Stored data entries

#####

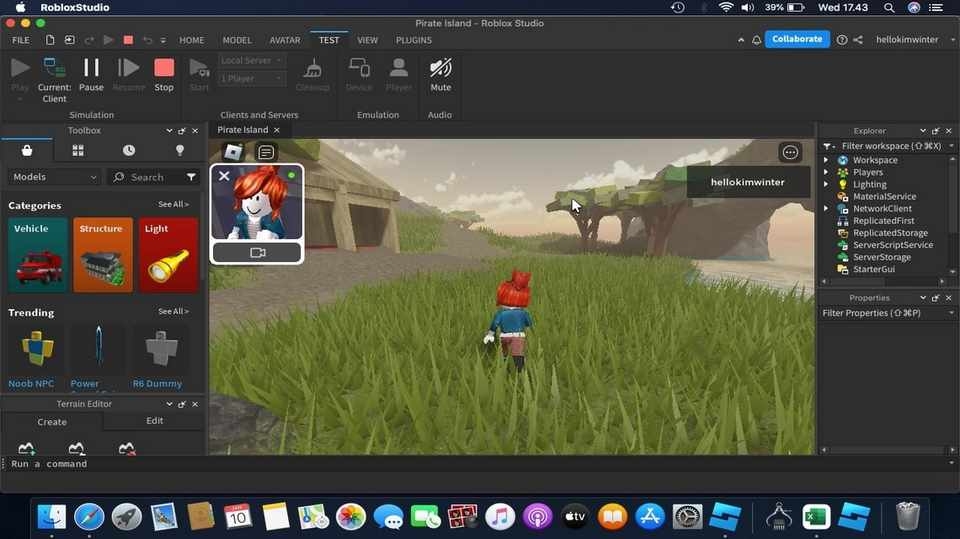Open the Models category dropdown
960x539 pixels.
[x=54, y=177]
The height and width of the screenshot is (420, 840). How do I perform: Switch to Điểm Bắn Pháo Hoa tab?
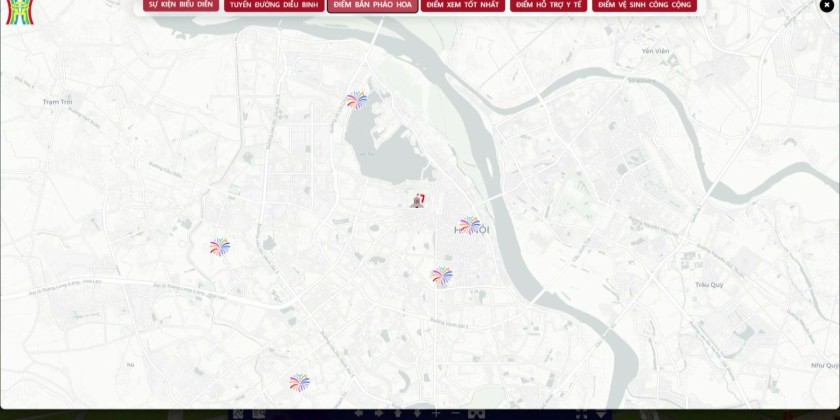[372, 5]
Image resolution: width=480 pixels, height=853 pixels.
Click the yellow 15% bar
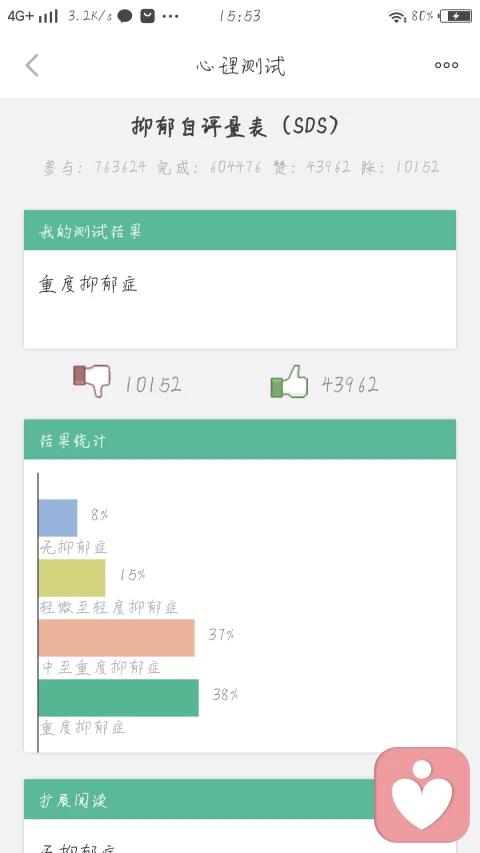(72, 578)
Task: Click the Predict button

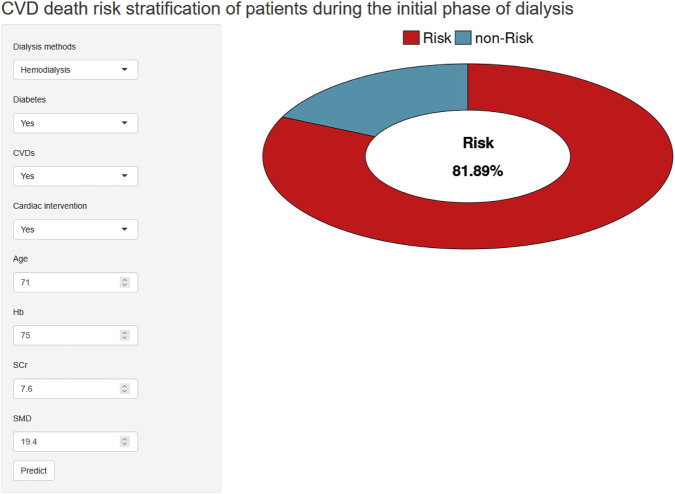Action: (34, 470)
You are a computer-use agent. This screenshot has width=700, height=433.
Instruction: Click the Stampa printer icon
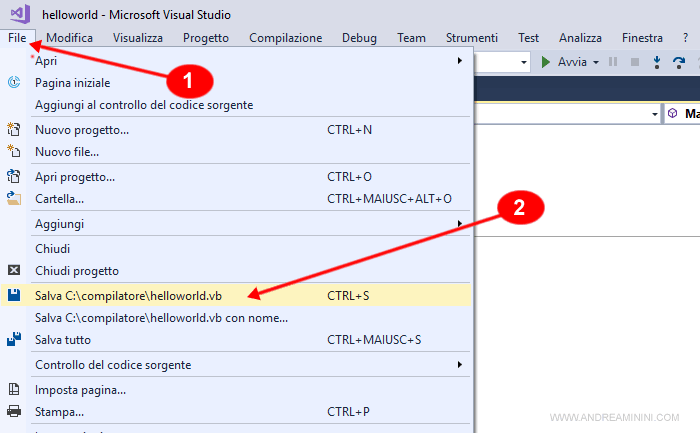click(x=14, y=411)
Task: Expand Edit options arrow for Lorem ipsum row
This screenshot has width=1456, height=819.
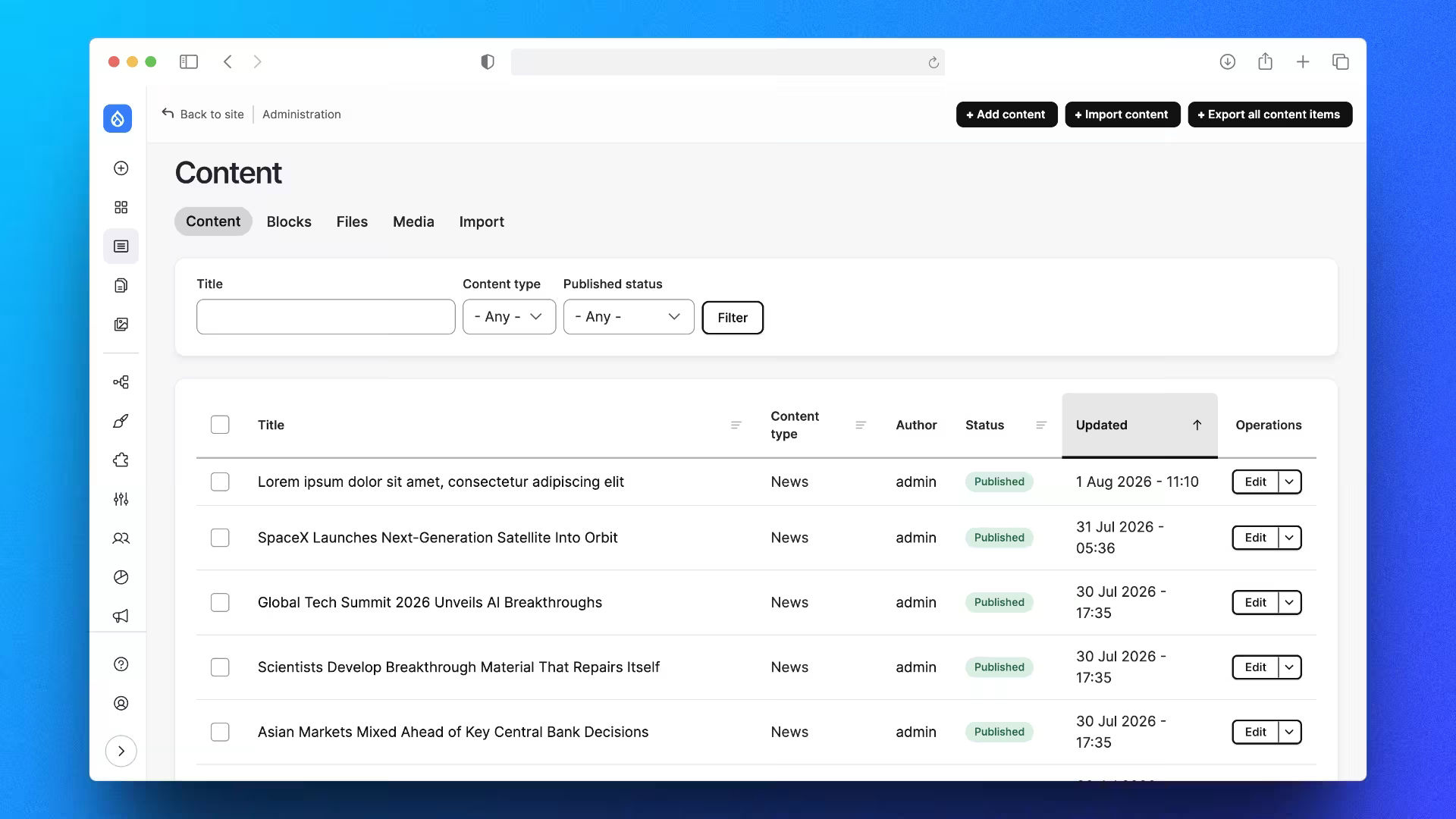Action: click(1289, 482)
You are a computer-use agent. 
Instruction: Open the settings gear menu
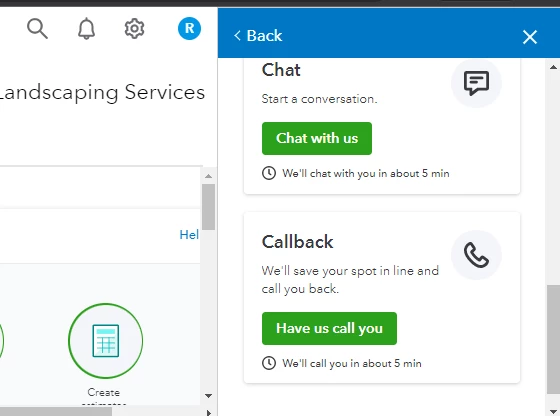tap(134, 29)
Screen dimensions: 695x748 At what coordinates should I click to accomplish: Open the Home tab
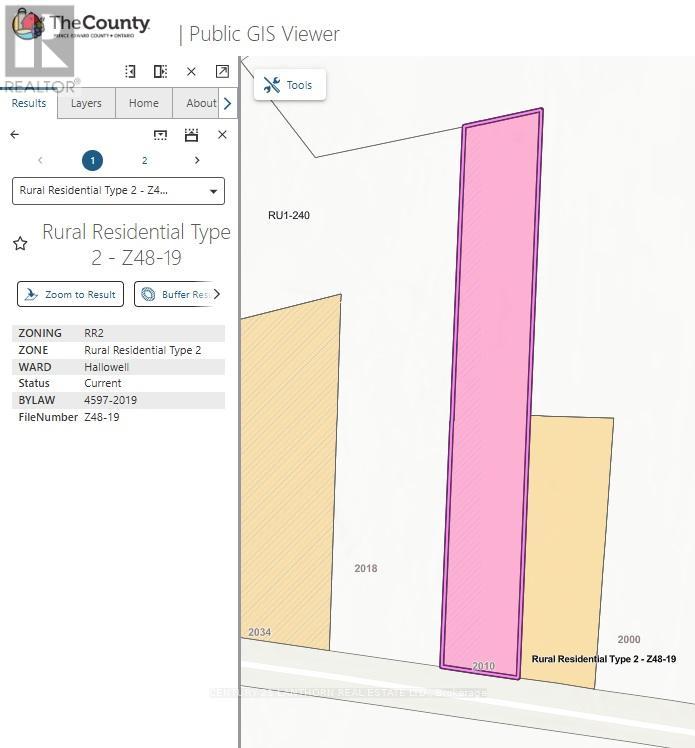(x=143, y=103)
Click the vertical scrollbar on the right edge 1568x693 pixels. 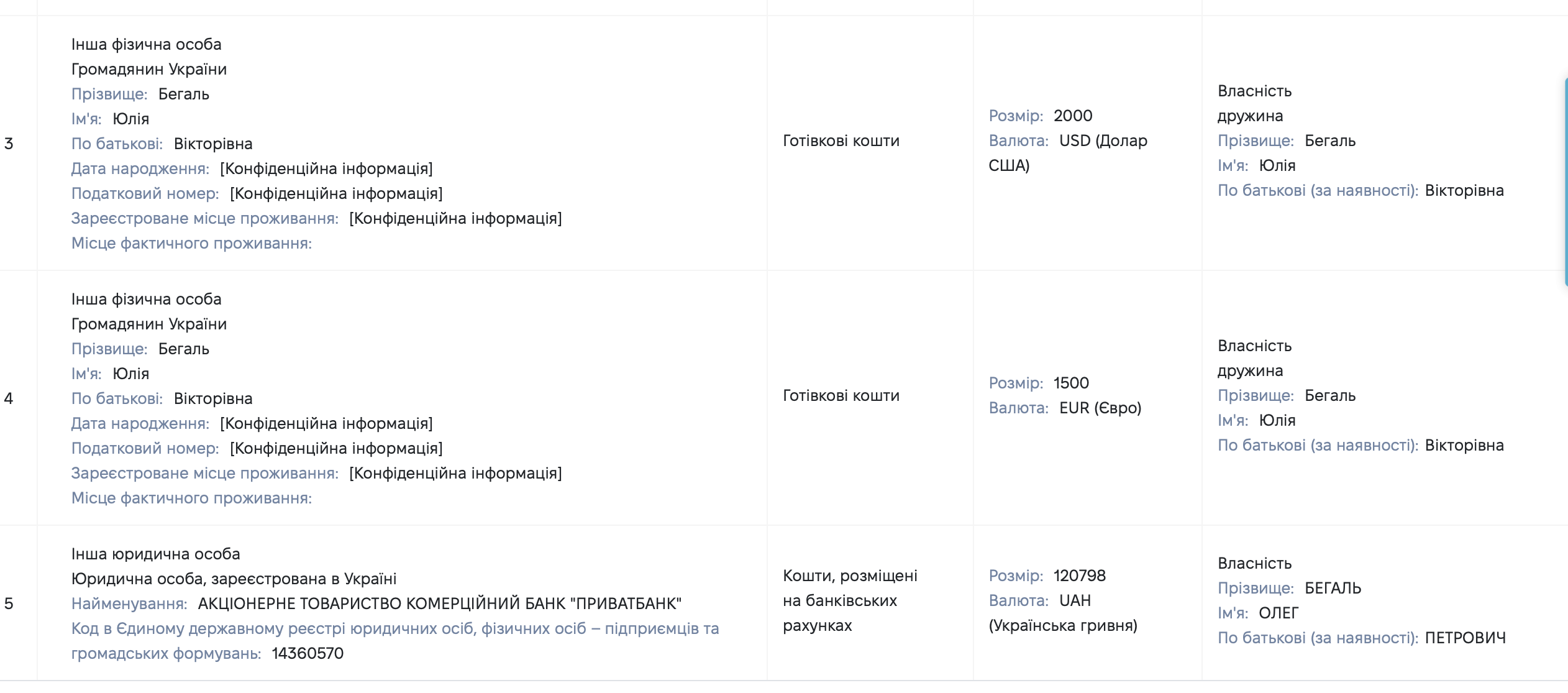1566,181
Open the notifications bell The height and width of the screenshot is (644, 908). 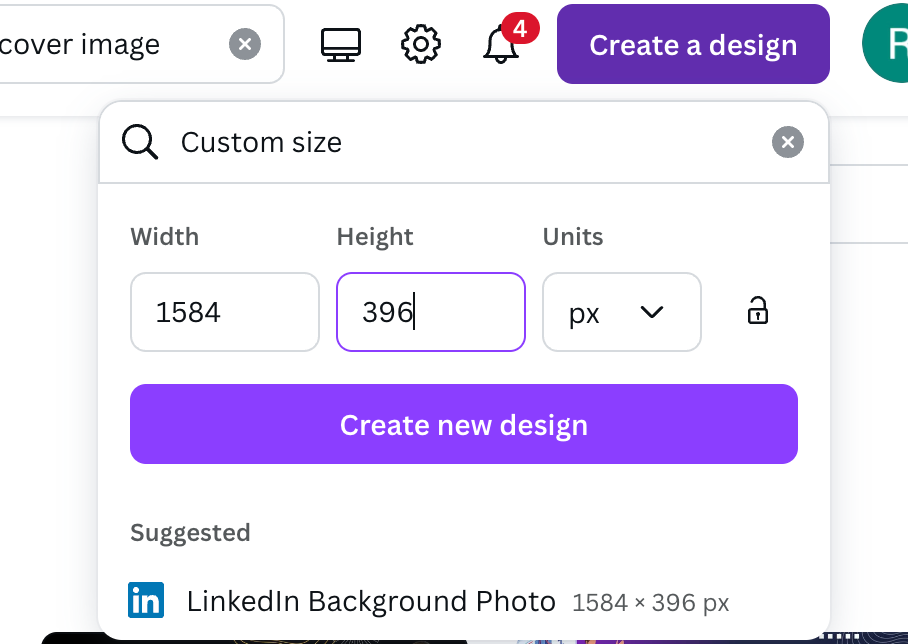(x=500, y=46)
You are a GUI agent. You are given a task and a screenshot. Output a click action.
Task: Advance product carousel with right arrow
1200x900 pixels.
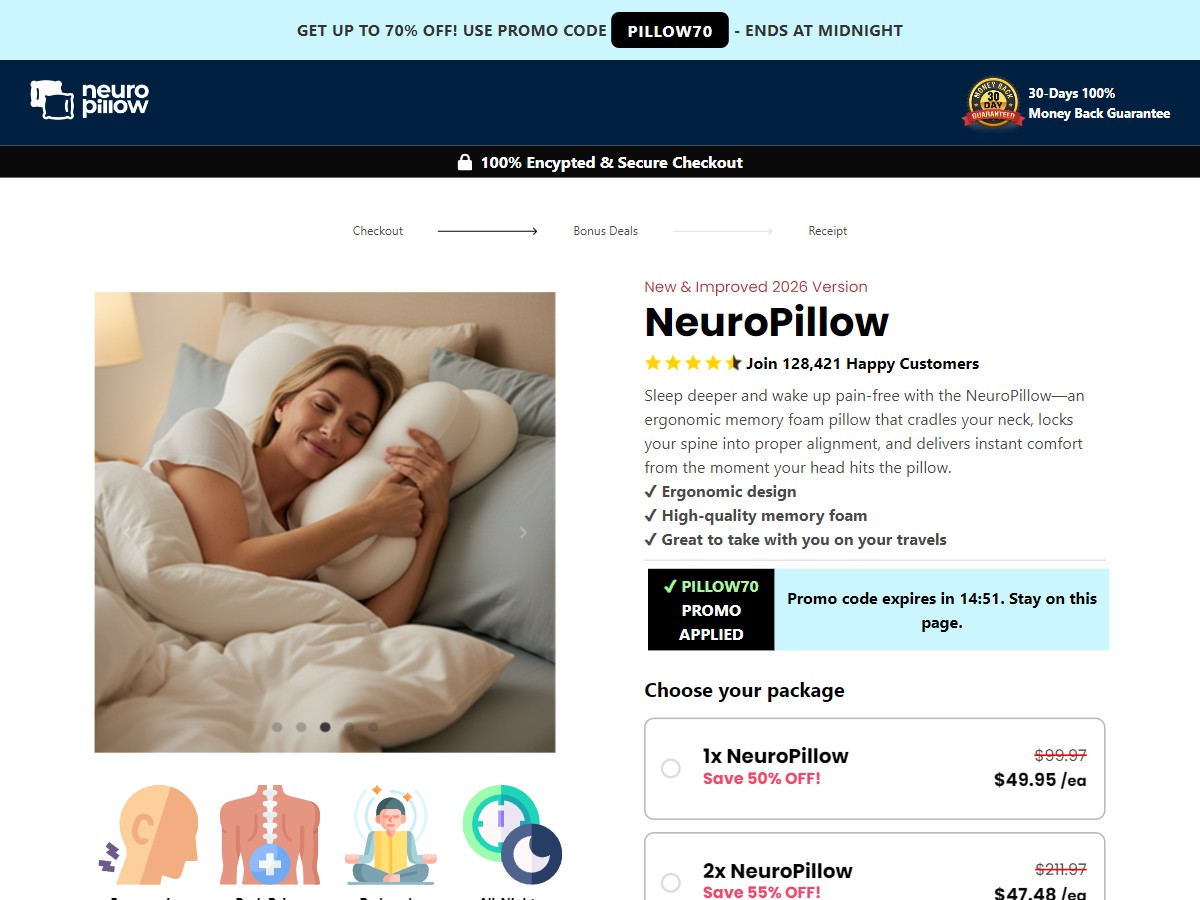coord(523,533)
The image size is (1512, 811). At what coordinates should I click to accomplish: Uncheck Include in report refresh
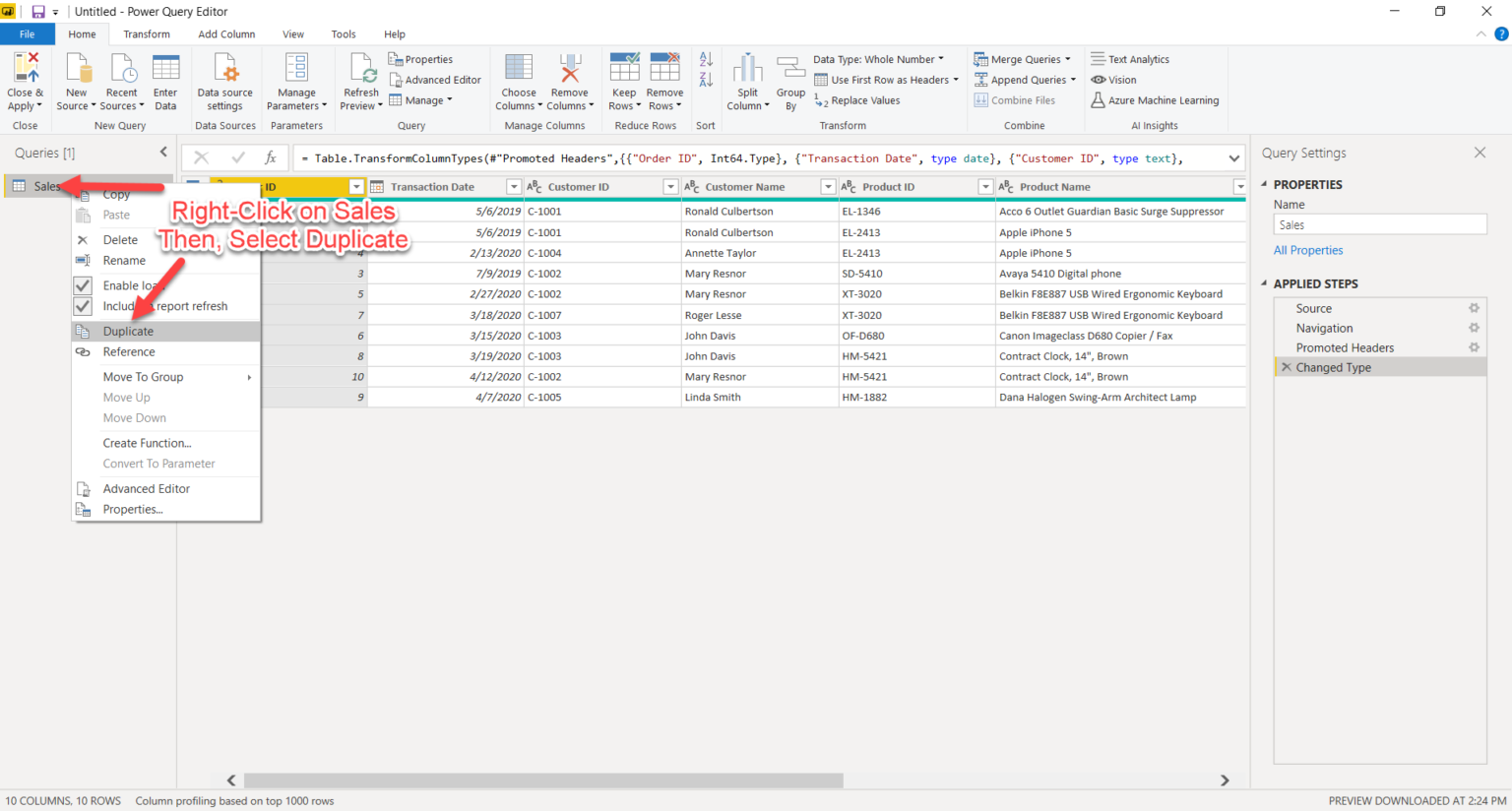coord(83,305)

#####

* **PROBLEM STATEMENT**
In the answer, include exactly the lines from the one containing "1200x900 pixels." through the end of the records above and no pictures at all.

* **EXPECTED ANSWER**
1200x900 pixels.
coord(523,533)
The image size is (1512, 811). At what coordinates should I click to accomplish: Uncheck Include in report refresh
coord(83,305)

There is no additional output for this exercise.